Rising from the ashes
Football is now a sport in which you can only truly guarantee success with the wealth of a nation state and really expensive lawyers. So, as delusional as I can occasionally be, I certainly won’t be holding Jurgen to his promise.
And yet I do feel inexplicably lifted by it. Hopelessly romantic, maybe. But I don’t think I’m entirely guilty of blind faith – the boss does have form when it comes to rising from the ashes of a disappointing campaign.
The boss, a massive fan of the Rocky movies, has an uncanny ability to experience lows and consistently rise above them.
Few managers could recover from the ignominy of the Kyiv final in 2018, to boldly proclaim, the very next day, we’ll win it next year, before going on to do just that. He would perform the same feat after missing out on the Premier League to City by a single agonising point in 2019.
“Trust us,” he has now said, explaining how he understood that some supporters might have once again become doubters, as they watched their team fall from a metaphorical cliff last season.
And, while there are those much wiser than me who will point out the errors of his ways. His alleged stubborn streak, and apparent loyalty to players who are supposedly past their best aside, I’d still argue that his ability to learn from mistakes and setbacks makes him more than worthy of our trust.
The failure to evolve the midfield over successive seasons may have led to a need for something of a hasty revolution, but the signings of Alexis Mac Allister and Dominik Szoboszlai for less than the cost of a Man City substitute look smart.
Also, the rehabilitation of Curtis Jones at the end of the last campaign was one of that season’s few bright spots. Even with the loss of Fabinho, and Jordan Henderson‘s apparent conversion on the road to Saudi Arabia, there is renewed hope that the club and Klopp are on the case and working to solve those issues ahead of the big kick off.
Jurgen’s statement that “transfers will happen” before the new season means he at least has confidence in the direction the club is taking on recruitment. That will do for me.
I’m steeled for a fall, of course I am. You have to be. But once more I can feel that old energy returning. The lethargy of last year is fading, replaced with that familiar nervous energy as the first game approaches. I didn’t realise how much I’d missed that feeling.
If Jurgen’s words can have this affect at a distance, we can only guess at the impact he’s having on the players as they get ready to go again.
Among the many reasons to be cheerful is the completion of the new Anfield Road Stand. The impressive development means that as Liverpool welcome Bournemouth on August 19, they’ll do so in front of more than 60,000 supporters.
This is something no Liverpool side has experienced since 1952, when 61,905 saw the Reds beat Wolverhampton Wanderers 2-1 in the fourth round of the FA Cup. Imagine the noise back then.

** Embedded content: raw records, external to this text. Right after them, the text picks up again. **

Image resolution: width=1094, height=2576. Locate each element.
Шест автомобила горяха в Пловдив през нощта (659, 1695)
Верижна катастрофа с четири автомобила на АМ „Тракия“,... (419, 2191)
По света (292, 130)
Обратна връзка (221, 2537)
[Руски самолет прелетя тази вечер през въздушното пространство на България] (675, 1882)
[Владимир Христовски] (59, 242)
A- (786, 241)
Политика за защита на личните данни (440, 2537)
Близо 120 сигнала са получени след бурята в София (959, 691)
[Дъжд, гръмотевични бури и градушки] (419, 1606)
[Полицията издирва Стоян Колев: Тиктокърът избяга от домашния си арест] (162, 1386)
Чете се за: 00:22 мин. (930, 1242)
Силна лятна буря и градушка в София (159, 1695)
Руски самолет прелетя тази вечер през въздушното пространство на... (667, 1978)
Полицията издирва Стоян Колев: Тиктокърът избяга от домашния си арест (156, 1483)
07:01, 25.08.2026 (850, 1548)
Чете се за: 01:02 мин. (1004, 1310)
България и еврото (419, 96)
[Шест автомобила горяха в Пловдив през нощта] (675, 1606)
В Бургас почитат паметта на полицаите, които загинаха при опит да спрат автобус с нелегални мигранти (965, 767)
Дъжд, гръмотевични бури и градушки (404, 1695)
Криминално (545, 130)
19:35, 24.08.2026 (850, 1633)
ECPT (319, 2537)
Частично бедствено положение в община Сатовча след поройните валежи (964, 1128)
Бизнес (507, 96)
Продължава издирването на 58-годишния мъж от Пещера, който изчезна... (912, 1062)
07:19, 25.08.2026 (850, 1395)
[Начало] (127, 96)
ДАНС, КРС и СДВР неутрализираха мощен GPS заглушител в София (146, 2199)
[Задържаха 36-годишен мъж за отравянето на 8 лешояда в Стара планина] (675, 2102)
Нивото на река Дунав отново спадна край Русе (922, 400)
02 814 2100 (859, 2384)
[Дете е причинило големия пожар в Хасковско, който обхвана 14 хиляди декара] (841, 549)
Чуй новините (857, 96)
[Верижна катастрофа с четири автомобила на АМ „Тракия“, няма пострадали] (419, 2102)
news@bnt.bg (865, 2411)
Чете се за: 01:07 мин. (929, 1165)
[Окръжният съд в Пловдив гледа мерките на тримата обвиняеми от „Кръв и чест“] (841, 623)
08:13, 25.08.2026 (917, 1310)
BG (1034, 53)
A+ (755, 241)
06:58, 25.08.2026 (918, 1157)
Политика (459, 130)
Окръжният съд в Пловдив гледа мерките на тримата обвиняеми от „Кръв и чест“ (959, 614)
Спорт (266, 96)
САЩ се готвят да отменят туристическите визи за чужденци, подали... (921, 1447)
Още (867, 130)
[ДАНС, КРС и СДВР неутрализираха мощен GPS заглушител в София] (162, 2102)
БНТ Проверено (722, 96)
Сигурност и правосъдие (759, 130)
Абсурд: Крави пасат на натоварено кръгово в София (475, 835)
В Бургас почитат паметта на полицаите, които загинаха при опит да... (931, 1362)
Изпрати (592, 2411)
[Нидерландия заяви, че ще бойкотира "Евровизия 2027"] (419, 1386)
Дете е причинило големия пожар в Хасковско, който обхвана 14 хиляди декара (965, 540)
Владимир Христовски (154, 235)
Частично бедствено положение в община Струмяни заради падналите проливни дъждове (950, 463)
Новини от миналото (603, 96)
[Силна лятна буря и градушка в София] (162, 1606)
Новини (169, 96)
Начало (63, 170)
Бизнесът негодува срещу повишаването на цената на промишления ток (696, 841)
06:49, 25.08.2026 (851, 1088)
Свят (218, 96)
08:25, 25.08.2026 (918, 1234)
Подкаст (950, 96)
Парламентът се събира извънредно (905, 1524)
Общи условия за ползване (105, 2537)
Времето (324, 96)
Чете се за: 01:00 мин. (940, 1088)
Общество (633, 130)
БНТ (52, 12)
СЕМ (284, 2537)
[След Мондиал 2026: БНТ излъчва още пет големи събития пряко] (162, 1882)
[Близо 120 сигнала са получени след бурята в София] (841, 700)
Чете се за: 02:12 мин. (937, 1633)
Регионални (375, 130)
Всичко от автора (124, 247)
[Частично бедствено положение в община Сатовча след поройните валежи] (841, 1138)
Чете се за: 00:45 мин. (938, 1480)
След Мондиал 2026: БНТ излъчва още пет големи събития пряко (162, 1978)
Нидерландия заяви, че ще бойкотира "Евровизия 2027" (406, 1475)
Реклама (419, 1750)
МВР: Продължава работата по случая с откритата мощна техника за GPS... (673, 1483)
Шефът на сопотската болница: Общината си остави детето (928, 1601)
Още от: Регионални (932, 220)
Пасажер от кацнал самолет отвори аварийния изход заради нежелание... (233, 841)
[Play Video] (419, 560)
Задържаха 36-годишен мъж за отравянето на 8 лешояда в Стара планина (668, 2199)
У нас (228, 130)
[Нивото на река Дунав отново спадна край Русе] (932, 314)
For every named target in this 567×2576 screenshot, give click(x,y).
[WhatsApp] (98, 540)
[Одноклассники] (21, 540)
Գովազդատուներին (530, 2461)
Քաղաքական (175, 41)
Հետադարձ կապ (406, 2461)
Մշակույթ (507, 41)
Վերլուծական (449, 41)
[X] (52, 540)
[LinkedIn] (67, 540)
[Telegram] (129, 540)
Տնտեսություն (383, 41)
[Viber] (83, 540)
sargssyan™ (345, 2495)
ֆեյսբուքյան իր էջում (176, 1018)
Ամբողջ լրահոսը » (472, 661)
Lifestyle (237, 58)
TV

“It would be good if they could fill them [the new seats] with the right ones,” said the boss, clearly hoping the decibel count inside the ground can benefit from the stadium expansion.
Anfield is about more than bums on seats, it always has been. You’re not there to be an observer, you’re there to support as loudly as you possibly can. So, if you’re in the new stand for the Bournemouth game, Jurgen has given you your orders.
Nobody knows the impact of a raucous Anfield on our opponents more than Klopp, and we will need the atmosphere to scale new heights week in, week out as we once again climb that hill.
The manager’s words this week were as timely as they were effective and, for me at least, they banished the gloom of that long dark season of the soul.
We go again, filled with renewed energy and focus, exciting youngsters making their way, others finding new maturity, thrilling signings and the promise of more. That interview reminded me why I’m still glad that Jurgen is a Red.
The first game is just a matter of weeks away, yet another reason to be cheerful. I don’t know about you, but I can’t bloody wait.